Registered in `encoder.rs::build_math_engine()` → processes parsed MathToken sequences with lookahead.

### Math rule structs (in respective rule files)

| Priority | Struct | File | Handles |
|----------|--------|------|---------|
| 10 | `FractionReversalRule` | rule_7.rs | Denominator-first simple fractions |
| 10 | `ConditionalProbFractionRule` | rule_7.rs | =a/b with \| pattern |
| 10 | `CombinatoricsRule` | rule_12.rs | nPr, nCr |
| 50 | `NumberRule` | rule_1.rs | Number tokens |
| 50 | `VariableRule` | rule_12.rs | Lowercase variables |
| 50 | `UpperVariableRule` | rule_12.rs | Uppercase variables |
| 50 | `OperatorRule` | rule_2.rs | Arithmetic operators |
| 50 | `FunctionNameRule` | rule_47.rs | log, lim, sin, cos... |
| 50 | `BracketRule` | rule_6.rs | Open/close parentheses |
| 50 | `SuperscriptRule` | rule_18.rs | Superscript content |
| 50 | `SubscriptRule` | rule_19.rs | Subscript content |
| 50 | `DecimalPointRule` | rule_8.rs | Decimal points |
| 50 | `PrimeRule` | rule_53.rs | Prime marks |
| 100 | `MathSymbolRule` | encoder.rs | All math symbols (30+ dispatch chain) |

## KEY TYPES

| Type | Location | Purpose |
|------|----------|---------|
| `CharType` | `char_struct.rs` | Input character classification |
| `BrailleRule` | `rules/traits.rs` | Korean char-level rule trait |
| `MathTokenRule` | `rules/math/math_token_rule.rs` | Math token-level rule trait |
| `MathTokenEngine` | `rules/math/math_token_rule.rs` | Math rule dispatch engine |
| `MathToken` | `rules/math/parser.rs` | Parsed math expression token |
| `MathEncodeState` | `rules/math/math_token_rule.rs` | Shared math encoding state |
| `TokenRule` | `rules/token_rule.rs` | Token-level rule trait (pre-encoding) |
| `RuleEngine` | `rules/engine.rs` | Korean BrailleRule dispatch |
| `TokenRuleEngine` | `rules/token_engine.rs` | Token-level rule dispatch |

## ENTRY POINTS

| Function | Location | Usage |
|----------|----------|-------|
| `encode(text)` | `lib.rs` | Returns `Result<Vec<u8>, String>` |
| `encode_to_unicode(text)` | `lib.rs` | Returns Braille Unicode string |
| `encode_math_expression(text)` | `rules/math/encoder.rs` | Math-only encoding |
| `run_cli(args)` | `cli.rs` | CLI entry (feature: cli) |

## MATH RULES (src/rules/math/)

66 rule files (`rule_1.rs` through `rule_66.rs`) matching articles from the 2024 Korean Braille Standard math section (pages 51-84).

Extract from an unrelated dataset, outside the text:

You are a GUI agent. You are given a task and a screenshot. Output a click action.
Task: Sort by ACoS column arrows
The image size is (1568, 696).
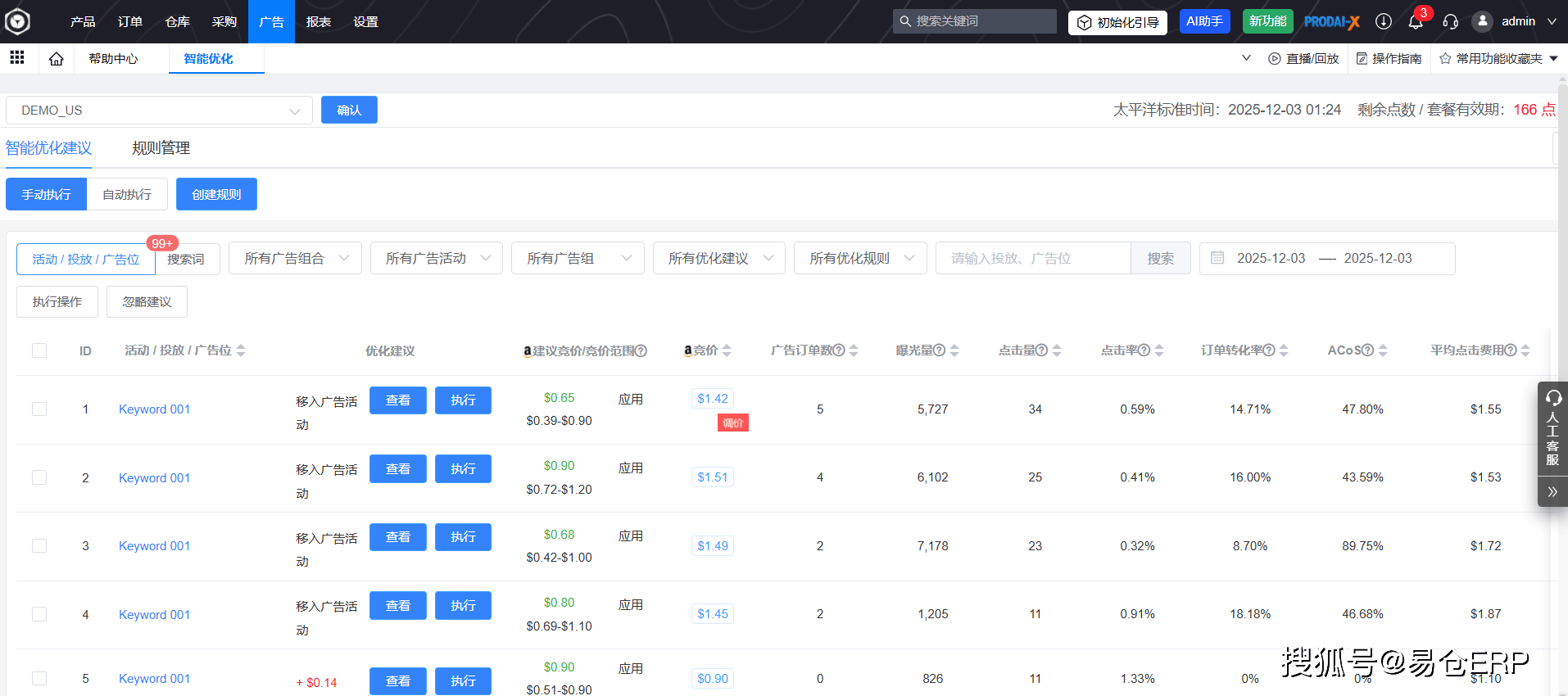point(1383,350)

Each file contains:

- `is_xxx()` detection functions (used in MathSymbolRule dispatch chain)
- `encode_xxx()` encoding functions (produce braille byte sequences)
- MathTokenRule struct implementations (where applicable)
- `#[cfg(test)] mod tests` with unit tests

Infrastructure:
- `encoder.rs``encode_math_expression()`, `build_math_engine()`, `MathSymbolRule`
- `parser.rs``parse_math_expression()``Vec<MathToken>`
- `function.rs` — Function name detection (sin, cos, log, etc.)
- `math_token_rule.rs``MathTokenRule` trait, `MathTokenEngine`, `MathEncodeState`

## CONVENTIONS

- PHF macros (`phf_map!`) for all static lookup tables
- Error handling via `Result<T, String>` — propagate, never suppress
- Feature flags: `cli` (default), `wasm`
- Tests inline with `#[cfg(test)]` in each module
- No `#[allow(dead_code)]` — all functions must be used or tested
- Math rules: one `.rs` file per standard article (제N항)

## ANTI-PATTERNS

- **Never use `unwrap()` on user input** — return `Err(String)`
- **Never hardcode Braille dots** — use constants or PHF tables
- **Never modify shortcut tables** without updating test cases
- **Never add `#[allow(dead_code)]`** — wire functions into encoder or tests instead
- **Never suppress type errors** — no `as any` equivalents

## TESTING

```bash
cargo test                           # All tests (353+)
cargo test test_by_testcase          # Testcase suite (2064 cases, tracks KNOWN_FAILURES)
cargo test test_accuracy_report      # Accuracy report (raw encode, no test routing)
cargo test test_no_regression        # Regression guard
cargo fmt && cargo clippy            # Format + lint
```

Test cases in `test_cases/korean/*.json` and `test_cases/math/*.json`.

Current status: 1710/2064 passing (354 known failures).